**AIM OF THE EXERCISE**
Whenever a line in the entries includes the word "Select", copy that line out.

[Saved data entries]
+ + + + +

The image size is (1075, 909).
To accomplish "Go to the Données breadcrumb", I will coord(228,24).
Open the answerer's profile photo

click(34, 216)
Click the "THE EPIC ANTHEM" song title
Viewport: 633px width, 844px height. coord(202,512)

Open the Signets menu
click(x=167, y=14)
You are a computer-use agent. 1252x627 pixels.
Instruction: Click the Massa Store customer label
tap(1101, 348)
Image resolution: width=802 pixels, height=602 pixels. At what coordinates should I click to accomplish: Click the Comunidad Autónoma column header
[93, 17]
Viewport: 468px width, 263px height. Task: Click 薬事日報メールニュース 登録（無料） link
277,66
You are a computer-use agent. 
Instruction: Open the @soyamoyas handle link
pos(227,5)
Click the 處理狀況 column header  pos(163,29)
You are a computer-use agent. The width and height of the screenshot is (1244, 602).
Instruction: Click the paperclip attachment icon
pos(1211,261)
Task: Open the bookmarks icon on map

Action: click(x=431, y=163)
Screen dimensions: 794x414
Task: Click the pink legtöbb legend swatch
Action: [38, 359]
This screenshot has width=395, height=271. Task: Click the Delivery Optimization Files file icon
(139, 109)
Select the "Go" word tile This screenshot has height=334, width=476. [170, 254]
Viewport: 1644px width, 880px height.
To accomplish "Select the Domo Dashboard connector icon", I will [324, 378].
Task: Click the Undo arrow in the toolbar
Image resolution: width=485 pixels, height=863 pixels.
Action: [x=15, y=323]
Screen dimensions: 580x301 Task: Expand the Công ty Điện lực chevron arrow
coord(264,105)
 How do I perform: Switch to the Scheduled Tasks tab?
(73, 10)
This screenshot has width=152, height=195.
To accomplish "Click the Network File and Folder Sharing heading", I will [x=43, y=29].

+ + + + +

**TASK SOLUTION**
Select the "Go" word tile This screenshot has height=334, width=476. [170, 254]
To accomplish "Select the Domo Dashboard connector icon", I will [324, 378].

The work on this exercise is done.